[EXTRACT TO READ]:
Reference is made to the Bridge Loan Agreement, dated as of November 1,
2002 (as amended, supplemented or otherwise modified from time to time, the
"Loan Agreement"), among the Borrower, Kaneb Pipe Line Partners, L.P., the
lenders from time to time party thereto (the "Lenders") and SunTrust Bank, as
administrative agent for the Lenders (in such capacity, the "Administrative
Agent"). Capitalized terms used herein and not defined herein shall have the
meanings assigned to such terms in the Loan Agreement.
The Lenders have agreed to make Loans to the Borrower pursuant to, and upon
the terms and subject to the conditions specified in, the Loan Agreement. Each
of the Guarantors is a direct or indirect Subsidiary of the Borrower and
acknowledges that it will derive substantial benefit from the making of the
Loans by the Lenders. The obligations of the Lenders to make Loans are
conditioned on, among other things, the execution and delivery by the Guarantors
of a Subsidiary Guarantee Agreement in the form hereof. As consideration
therefor and in order to induce the Lenders to make Loans, the Guarantors are
willing to execute this Subsidiary Guarantee Agreement.
Accordingly, the parties hereto agree as follows:
SECTION 1. Guarantee.
Each Guarantor unconditionally guarantees, jointly with KPP and the other
Guarantors and severally, as a primary obligor and not merely as a surety, (i)
the due and punctual payment of (A) the principal of and premium, if any, and
interest (including interest accruing during the pendency of any bankruptcy,
insolvency, receivership or other similar proceeding, regardless of whether
allowed or allowable in such proceeding) on the Loans, when and as due, whether
at maturity, by acceleration, upon one or more dates set for prepayment or
otherwise, and (B) all other monetary obligations, including fees, costs,
expenses and indemnities, whether primary, secondary, direct, contingent, fixed
or otherwise (including monetary obligations incurred during the pendency of any
bankruptcy, insolvency, receivership or other similar proceeding, regardless of
whether allowed or allowable in such proceeding), of the Loan Parties to the
Administrative Agent and the Lenders under the Loan Agreement and the other Loan
Documents, (ii) the due and punctual performance of all covenants, agreements,
obligations and liabilities of the Loan Parties under or pursuant to the Loan
Agreement and the other Loan Documents; and (iii) the due and punctual payment
and performance of all obligations of the Borrower, monetary or otherwise, under
each Hedging Agreement entered into with a counterparty that was a Lender or an
Affiliate of a Lender at the time such Hedging Agreement was entered into (all
the monetary and other obligations referred to in the preceding clauses (i)
through (iii) being collectively called the "Obligations"). Each Guarantor
further agrees that the Obligations may be extended or renewed, in whole or in
part, without notice to or further assent from it, and that it will remain bound
upon its guarantee notwithstanding any extension or renewal of any Obligation.
SECTION 2. Obligations Not Waived.

[REQUIREMENTS]:
1. In the agreement excerpt, which bank acts as administrative agent for the Lenders?
2. Copy out the stretch of the agreement excerpt from "Accordingly, the parties" through "a surety, (i)", changing "unconditionally" to "irrevocably".

[DATA SHOWN]:
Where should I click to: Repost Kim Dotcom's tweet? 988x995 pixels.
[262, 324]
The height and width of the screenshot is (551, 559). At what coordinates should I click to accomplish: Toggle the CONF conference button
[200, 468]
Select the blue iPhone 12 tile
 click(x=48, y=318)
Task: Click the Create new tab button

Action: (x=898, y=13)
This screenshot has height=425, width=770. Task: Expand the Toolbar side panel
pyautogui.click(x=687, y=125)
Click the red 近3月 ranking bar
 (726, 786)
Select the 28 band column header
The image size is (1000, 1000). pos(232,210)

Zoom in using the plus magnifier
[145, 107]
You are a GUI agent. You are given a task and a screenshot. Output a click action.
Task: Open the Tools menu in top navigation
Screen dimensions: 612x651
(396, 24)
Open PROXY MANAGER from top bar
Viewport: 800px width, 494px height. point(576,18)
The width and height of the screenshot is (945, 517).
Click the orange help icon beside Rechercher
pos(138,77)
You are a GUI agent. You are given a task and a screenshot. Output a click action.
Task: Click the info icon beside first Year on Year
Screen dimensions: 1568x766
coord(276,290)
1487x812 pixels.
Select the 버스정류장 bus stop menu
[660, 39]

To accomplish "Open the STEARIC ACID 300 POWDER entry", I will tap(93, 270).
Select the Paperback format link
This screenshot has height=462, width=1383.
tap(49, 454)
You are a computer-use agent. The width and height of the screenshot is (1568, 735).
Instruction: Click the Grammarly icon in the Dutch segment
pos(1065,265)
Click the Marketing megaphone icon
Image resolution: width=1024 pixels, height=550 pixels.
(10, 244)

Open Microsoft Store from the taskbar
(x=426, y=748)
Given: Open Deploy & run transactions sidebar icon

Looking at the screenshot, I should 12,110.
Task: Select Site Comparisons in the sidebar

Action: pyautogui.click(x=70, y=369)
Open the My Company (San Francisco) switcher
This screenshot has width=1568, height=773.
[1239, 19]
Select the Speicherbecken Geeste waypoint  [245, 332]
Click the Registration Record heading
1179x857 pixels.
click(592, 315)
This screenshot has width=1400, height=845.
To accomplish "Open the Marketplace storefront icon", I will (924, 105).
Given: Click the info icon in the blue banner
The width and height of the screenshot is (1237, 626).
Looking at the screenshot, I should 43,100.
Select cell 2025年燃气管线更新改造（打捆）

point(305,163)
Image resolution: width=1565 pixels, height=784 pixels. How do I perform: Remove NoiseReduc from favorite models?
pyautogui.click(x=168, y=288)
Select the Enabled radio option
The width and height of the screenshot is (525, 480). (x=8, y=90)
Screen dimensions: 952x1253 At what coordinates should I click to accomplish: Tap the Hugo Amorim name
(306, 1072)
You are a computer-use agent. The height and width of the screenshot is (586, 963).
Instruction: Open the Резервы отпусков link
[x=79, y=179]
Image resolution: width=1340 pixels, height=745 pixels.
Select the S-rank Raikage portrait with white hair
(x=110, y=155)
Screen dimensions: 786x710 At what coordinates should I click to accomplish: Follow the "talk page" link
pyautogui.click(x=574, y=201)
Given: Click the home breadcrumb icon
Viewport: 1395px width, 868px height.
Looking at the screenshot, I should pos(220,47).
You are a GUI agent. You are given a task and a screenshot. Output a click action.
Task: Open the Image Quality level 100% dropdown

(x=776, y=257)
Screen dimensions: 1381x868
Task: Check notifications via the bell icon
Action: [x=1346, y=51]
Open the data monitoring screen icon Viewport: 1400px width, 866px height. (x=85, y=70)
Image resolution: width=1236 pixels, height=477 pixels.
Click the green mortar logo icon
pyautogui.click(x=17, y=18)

[ANSWERS TO EACH TASK]:
1. SunTrust Bank

2.
Accordingly, the parties hereto agree as follows:
SECTION 1. Guarantee.
Each Guarantor irrevocably guarantees, jointly with KPP and the other
Guarantors and severally, as a primary obligor and not merely as a surety, (i)